Romantic English Painting and the Industrial Revolution
Europe
The more fiercely the Industrial Revolution revved up, the more Romantic artists longed to escape into the healing wonder of nature. William Turner was a leader in capturing the power and majesty of nature on canvas.
Complete Video Script
[22] Even amid Europe's surging national movements, another revolution was transforming the landscape — the Industrial Revolution. Europe built more in the 19th century than in all previous centuries combined. But all this had a downside: an increasingly machine-like pace of life. Artists — with their free spirits — pushed back.

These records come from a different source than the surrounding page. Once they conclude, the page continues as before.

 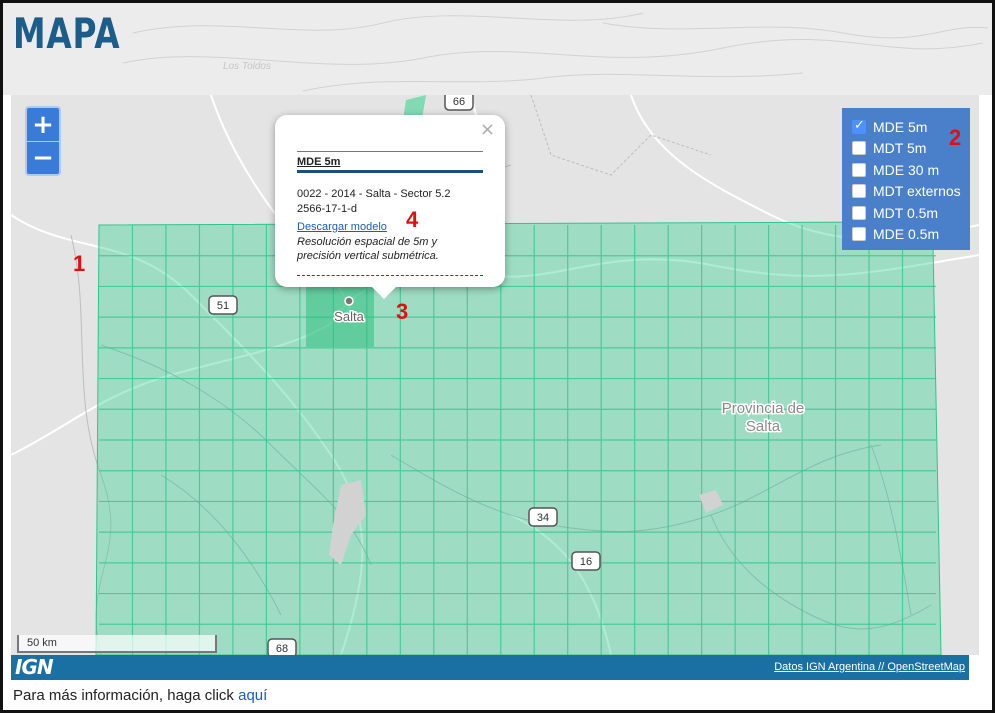 I want to click on layer-label: MDT 5m, so click(x=900, y=148).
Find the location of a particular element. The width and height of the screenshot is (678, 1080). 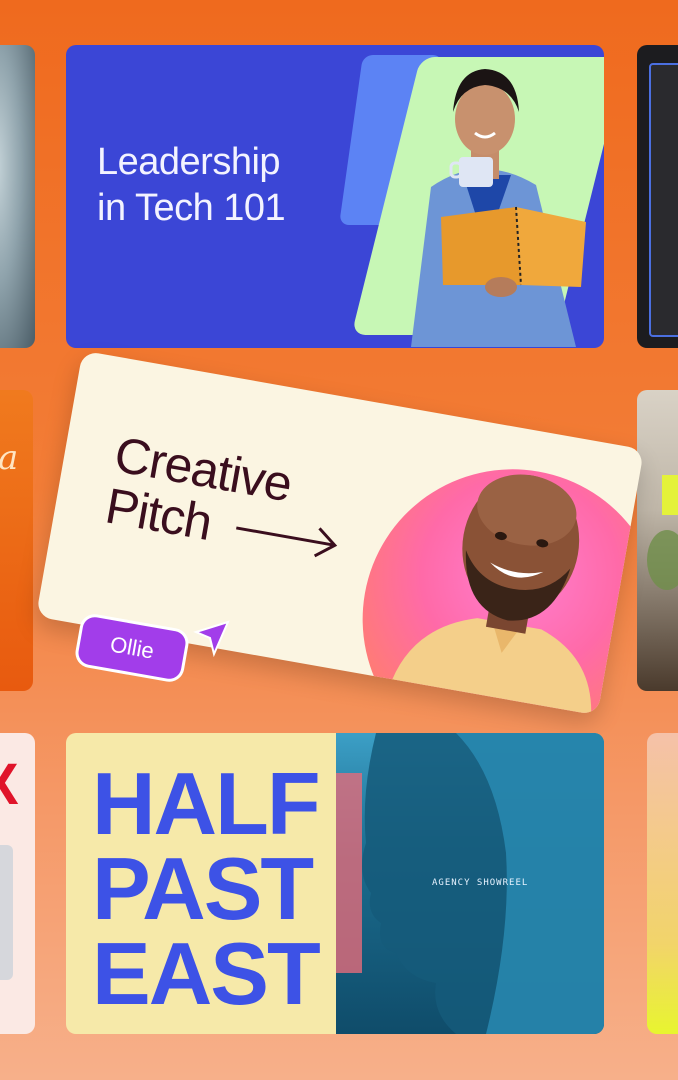

plant-leaf is located at coordinates (662, 560).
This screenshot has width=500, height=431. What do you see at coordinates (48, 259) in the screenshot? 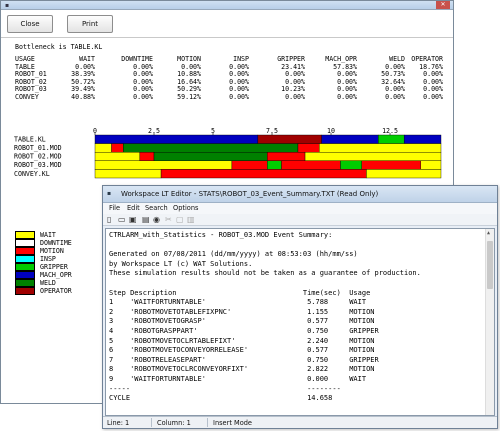
I see `legend-label: INSP` at bounding box center [48, 259].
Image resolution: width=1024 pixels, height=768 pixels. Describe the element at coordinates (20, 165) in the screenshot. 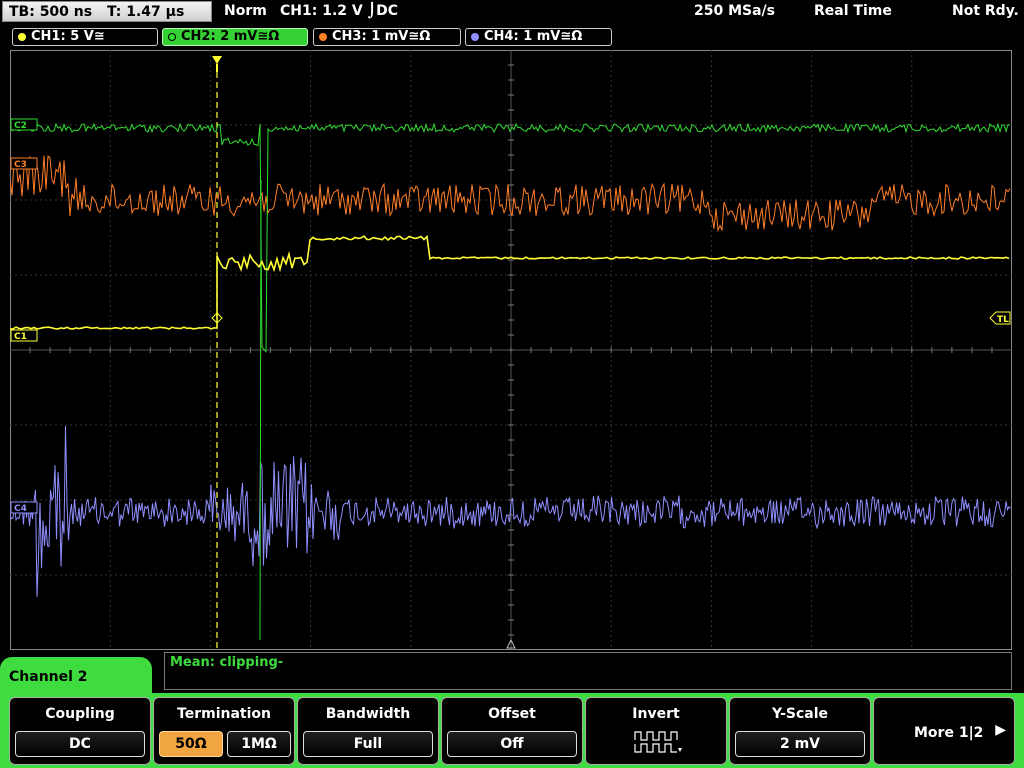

Nature was appreciated as never before: painters were climbing mountains, poets were hugging trees.
[23] Here in the English countryside, artists retreated to take long walks and commune with nature. Romantic painters captured the majesty of soaring clouds…an almost supernatural power, charged from within…and soul-stirring mountains and rainbows that say: Nature is big, we are small.
[24, J. M. W. Turner, 1775–1851; The Fighting Temeraire, 1838, Turner, National Gallery, London] The English artist William Turner infused his canvases with the Romantic forces of Nature — burning sun, swirling clouds, churning waves, storm-tossed souls. His old sailing ship being towed into the sunset by a steamship was a metaphor for the coming of the modern world. As he aged, Turner's brushwork became frenetic and more intense, capturing the stormy and tumultuous inner passions that defined the Romantic Age.